Wheel alignment, which is sometimes referred to as breaking or tracking, is part of standard automobile maintenance that consists of adjusting the angles of wheels to the car manufacturer specifications. The purpose of these adjustments is to reduce tire wear and to ensure that vehicle travel is straight and true (without "pulling" to one side). Alignment angles can also be altered beyond the maker's specifications to obtain a specific handling characteristic. Motorsport and off-road applications may call for angles to be adjusted well beyond normal, for a variety of reasons.

Primary angles 

The primary angles are the basic angle alignment of the wheels relative to each other and to the car body. These adjustments are the camber, caster and toe. On some cars, not all of these can be adjusted on every wheel.

These three parameters can be further categorized into front and rear (with no caster on the rear, typically not being steered wheels). In summary, the parameters are:

 Front: Caster (left & right)
 Front: Camber (left & right)
 Front: Toe (left, right & total)
 Rear: Camber (left & right)
 Rear: Toe (left, right & total)

Secondary angles 

The secondary angles include numerous other adjustments, such as:
 SAI (Steering Axis Inclination)
 Included angle
 Toe out on turns
 Maximum Turns
 Toe curve change
 Track width difference
 Wheelbase difference
 Front ride height
 Rear ride height
 Frame angle
 Setback

Setback is the difference between right side and left side wheelbase length. It can also be measured as an angle. Setback less than the manufacturer specified tolerance (for example, about 6mm) does not affect car handling. This is because when the vehicle is turning, one wheel is ahead of the other by several centimetres and therefore the setback is negligible. There are some car models with different factory setting for right and left side wheelbase length, for various design reasons. An off-spec setback may occur because of a collision or a difference between right and left caster.

Rake is the difference between the front and rear ride heights, a positive number when the rear ride height is larger.

Measurement 

A camera unit (sometimes called a "head") is attached to a specially designed clamp which holds on to a wheel.  There are usually four camera units in a wheel alignment system (a camera unit for each wheel). The camera units communicate their physical positioning with respect to other camera units to a central computer, which calculates and displays. 

Often with alignment equipment, these "heads" can be a large precision reflector. In this case, the alignment "tower" contains the cameras as well as arrays of LEDs. This system flashes one array of LEDs for each reflector, whilst a camera centrally located in the LED array "looks for" an image of the reflectors patterned face. These cameras perform the same function as the other style of alignment equipment, yet alleviate numerous issues prone to relocating a heavy precision camera assembly on each vehicle serviced.

Camber 
Camber is the angle which the vertical axis of the wheel makes with the vertical axis of the vehicle. This angle is very important for the cornering performance of the vehicles. Generally, a Camber around   0.5-2 degrees is given on the vehicles. Depending  upon wheel orientation, Camber can be of three types.

◆ WHAT IS EXPECTED
Continue the wheel alignment article above, picking up right after its final sentence.

◆ DATA ENTRIES
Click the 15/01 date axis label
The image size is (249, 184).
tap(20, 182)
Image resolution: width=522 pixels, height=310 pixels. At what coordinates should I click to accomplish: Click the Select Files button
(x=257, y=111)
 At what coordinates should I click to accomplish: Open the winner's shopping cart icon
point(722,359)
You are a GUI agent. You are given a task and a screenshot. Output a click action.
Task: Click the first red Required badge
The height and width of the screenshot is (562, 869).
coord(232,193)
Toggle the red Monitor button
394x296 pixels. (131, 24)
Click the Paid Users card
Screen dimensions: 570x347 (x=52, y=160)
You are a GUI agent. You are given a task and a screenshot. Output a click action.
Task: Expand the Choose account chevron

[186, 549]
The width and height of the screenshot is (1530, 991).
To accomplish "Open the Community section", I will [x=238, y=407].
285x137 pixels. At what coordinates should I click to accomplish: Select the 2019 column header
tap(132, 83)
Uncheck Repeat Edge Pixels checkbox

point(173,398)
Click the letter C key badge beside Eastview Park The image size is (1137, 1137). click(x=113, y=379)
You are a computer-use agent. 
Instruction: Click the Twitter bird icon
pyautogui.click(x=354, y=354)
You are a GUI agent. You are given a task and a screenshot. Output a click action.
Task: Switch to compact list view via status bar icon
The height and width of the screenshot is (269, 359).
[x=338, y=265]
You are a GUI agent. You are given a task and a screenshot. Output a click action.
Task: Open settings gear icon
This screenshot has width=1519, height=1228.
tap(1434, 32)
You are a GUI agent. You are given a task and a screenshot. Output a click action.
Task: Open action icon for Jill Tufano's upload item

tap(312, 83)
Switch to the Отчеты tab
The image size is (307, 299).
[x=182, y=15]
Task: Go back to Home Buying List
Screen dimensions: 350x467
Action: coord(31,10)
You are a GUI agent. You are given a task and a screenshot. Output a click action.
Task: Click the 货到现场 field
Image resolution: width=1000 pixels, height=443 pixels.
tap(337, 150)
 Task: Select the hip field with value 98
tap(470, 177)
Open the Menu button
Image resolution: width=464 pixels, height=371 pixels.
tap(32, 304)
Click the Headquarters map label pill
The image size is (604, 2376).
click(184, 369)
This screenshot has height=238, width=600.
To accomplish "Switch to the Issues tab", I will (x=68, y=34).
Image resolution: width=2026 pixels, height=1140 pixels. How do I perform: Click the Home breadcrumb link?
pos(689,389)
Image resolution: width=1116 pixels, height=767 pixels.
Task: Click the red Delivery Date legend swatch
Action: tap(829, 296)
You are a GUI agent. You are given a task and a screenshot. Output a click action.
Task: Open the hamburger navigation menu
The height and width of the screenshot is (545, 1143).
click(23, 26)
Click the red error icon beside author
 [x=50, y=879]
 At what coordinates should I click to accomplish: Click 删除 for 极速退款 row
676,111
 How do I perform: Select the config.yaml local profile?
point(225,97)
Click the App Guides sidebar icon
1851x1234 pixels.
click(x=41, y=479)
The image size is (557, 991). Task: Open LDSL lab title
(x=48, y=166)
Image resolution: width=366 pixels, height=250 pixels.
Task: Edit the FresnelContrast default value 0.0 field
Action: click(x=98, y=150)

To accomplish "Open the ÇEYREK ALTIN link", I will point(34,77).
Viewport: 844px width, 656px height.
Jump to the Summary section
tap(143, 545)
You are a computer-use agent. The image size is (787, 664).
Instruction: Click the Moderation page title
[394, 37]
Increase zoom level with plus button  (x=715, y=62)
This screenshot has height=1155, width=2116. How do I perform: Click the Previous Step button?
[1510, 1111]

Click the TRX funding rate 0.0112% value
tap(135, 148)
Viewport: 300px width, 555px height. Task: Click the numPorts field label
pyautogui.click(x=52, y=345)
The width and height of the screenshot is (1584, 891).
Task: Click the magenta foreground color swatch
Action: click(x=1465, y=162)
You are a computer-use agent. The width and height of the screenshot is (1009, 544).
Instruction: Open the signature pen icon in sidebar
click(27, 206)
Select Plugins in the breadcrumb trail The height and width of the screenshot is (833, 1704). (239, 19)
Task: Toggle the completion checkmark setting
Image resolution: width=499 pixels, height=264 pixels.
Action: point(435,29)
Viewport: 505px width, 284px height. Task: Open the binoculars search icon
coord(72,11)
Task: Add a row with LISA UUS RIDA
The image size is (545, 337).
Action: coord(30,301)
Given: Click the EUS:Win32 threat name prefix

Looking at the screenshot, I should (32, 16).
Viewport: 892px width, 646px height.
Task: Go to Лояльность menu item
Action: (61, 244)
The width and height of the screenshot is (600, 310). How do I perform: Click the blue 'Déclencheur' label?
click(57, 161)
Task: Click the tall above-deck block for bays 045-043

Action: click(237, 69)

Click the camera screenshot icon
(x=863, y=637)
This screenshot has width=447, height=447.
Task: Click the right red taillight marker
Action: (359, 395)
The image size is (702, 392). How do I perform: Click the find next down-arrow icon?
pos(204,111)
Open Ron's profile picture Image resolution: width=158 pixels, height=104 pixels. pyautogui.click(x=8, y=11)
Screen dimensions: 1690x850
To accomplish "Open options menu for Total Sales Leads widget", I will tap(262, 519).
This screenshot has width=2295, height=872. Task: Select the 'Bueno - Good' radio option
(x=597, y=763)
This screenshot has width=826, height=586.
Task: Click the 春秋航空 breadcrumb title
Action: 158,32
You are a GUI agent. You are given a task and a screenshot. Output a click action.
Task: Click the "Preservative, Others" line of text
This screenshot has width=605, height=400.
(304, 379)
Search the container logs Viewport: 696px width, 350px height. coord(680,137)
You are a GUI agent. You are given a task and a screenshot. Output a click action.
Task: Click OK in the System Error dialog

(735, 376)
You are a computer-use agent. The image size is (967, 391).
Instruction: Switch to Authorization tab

◆ FINAL RESULT
1. Positive Camber

The Camber would be called positive when the top of the wheels lean outwards. Positive Camber is generally used in off-road vehicles. This is because, it improves the steering response and  decreases the steering efforts  required for turning the vehicle. Positive Camber is also provided in load carrying vehicles. This is because the heavy load on these vehicles cause outward leaning wheels to straighten up, improving the vehicle stability.

2. Zero Camber

The vehicle is said to have zero Camber when the wheels stand perfectly  straight on the ground.

3. Negative Camber

Negative Camber is encountered when the top of the wheels lean inwards. Providing Negative Camber improves the cornering performance. When the vehicle turns on a corner, it performs a circular motion. Hence, it experiences  equal and opposite centripetal &  centrifugal forces. The centripetal force is experienced in the form of friction on tyres. The centrifugal force experienced by the car tries to throw it away from the turning center. This increases the normal reaction on the outer wheels. 
Due to increase in normal reaction, the frictional force on the outer tyres also increase. This friction acts as centripetal force and tries to bend the outer tires inwards. The tires get deformed due to bending and the contact area between the wheels and the ground decreases. This in turns decreases the frictional force between the outer tires and the ground, causing the vehicle to drift during cornering. Hence a negative Camber is given to the vehicles. The negatively cambered wheels lean inwards. So during cornering when the frictional forces try to deform the outer wheels, they just simply get flat on ground, increasing the friction with the road surface.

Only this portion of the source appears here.